Wait a second, though let's back up to the ghost plant real fast, Monotropa uniflora.  In this binomial name, the root "uni" was only used once in the binomial name, and yet the English words "once" and "one" were both contained within!  Well, this is because the root "mono" is the multiple Greek root for one!  (Remember, multiple would be like once, twice, thrice, etc.)  Here are some other examples of the root word "mono" used in a biological context:

  • One of the three main groups of mammals, the monotremes, get their name from the roots "mono" and "trema," which roughly translates to "single hole."  This refers to the cloaca, a single orifice in many animals that is the only opening for the reproductive, intestinal, and urinary tracts!
  • The dubious taxa of ceratopsian dinosaur called Monoclonius, whose name means "single sprout," and refers to the single horn coming out of the snout of the animal!  The remains of Monoclonius are very fragmentary, however, and some paleontologists believe that Monoclonius is simply a bunch of juvenile ceratopsian dinosaurs clumped together, such as Centrosaurus.  
  • The scientific name of the narwhal is Monodon monoceros, which is double ones!  The name means one-tooth (mono-don) one-horn (mono-ceros).  The root word "ceros" might sound familiar: remember the ceratopsians?  "Ceratopsian" translates to "horned faces" (cerat=horned, tops=face).  
  • This is Monolophosaurus, a Chinese theropod from the Middle Jurassic   It's name, meaning "single-crested lizard," originates from the fact that the animals head plays host to a single large crest running much of the length of the skull!
  • Now this little dinosaur is QUITE the interesting fellow: little Mononykus, one of the few dinosaurs whose arms are even stranger than those of Tyrannosaurus rex!  Literally meaning "one claw," Mononykus had a single claw on its arm, and was quite interesting looking!  This three foot long dinosaur was originally named Mononychus, but the name was changed after it was discovered that name was already taken by a beetle, the iris weevil!
We ain't done yet, though!  Remember before when I mentioned that multiple roots can have the same meaning?  Well, there are two multiple Greek roots that mean one, with "mono" being one and "haplo" being the other!  Here are a pair of examples:

  • The sauropod called Mongolosaurus haplodon, whose genus name refers to Mongolia and whose species name, "haplodon," translates to "single tooth."  Mongolosaurus, like Monoclonius, is a dubious taxa.

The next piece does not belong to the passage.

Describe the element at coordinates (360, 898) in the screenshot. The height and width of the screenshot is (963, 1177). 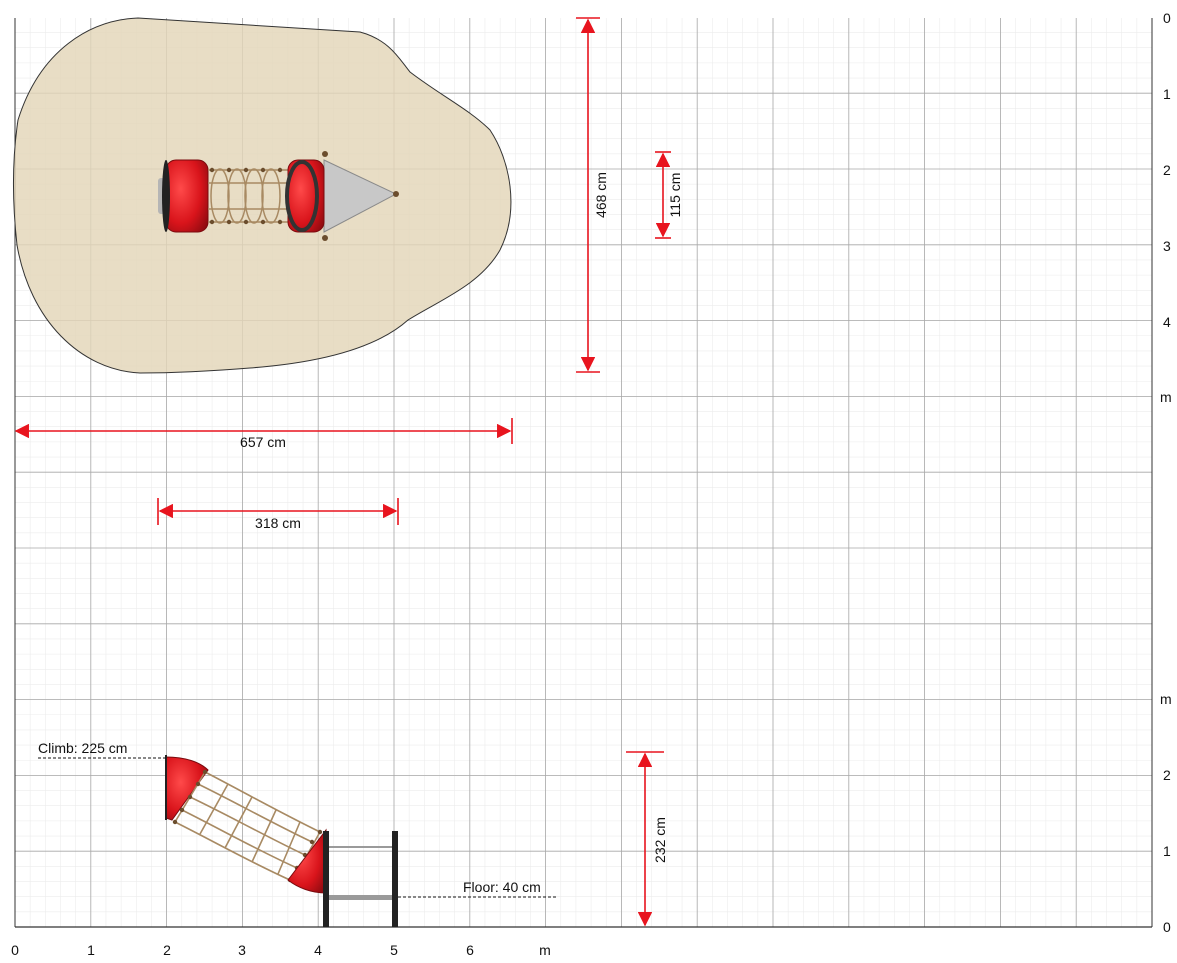
I see `elevation-floor-deck` at that location.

  • Here's another sauropod: Haplocanthosaurus, discovered in the Morrison Formation, along with the stegosaur Hesperosaurus, the theropod Allosaurus, and another sauropod called Eobrontosaurus!  However, "Haplocanthosaurus" roughly translates to "simple spined lizard."  This is another example of a root word that has two different meanings: "haplo" can either mean "single," or "simple," making binomial nomenclature anything but.